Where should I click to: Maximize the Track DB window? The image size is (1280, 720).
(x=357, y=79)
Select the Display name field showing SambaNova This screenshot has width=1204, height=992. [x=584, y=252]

==

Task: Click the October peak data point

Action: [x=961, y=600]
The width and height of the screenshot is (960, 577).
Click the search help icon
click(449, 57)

**Problem description:**
Using the entries above, repeat only the lines from the one containing "Where should I" through the one containing "Select the Display", end lines included.

**Reply:**
Where should I click to: Maximize the Track DB window? The image size is (1280, 720).
(x=357, y=79)
Select the Display name field showing SambaNova This screenshot has width=1204, height=992. [x=584, y=252]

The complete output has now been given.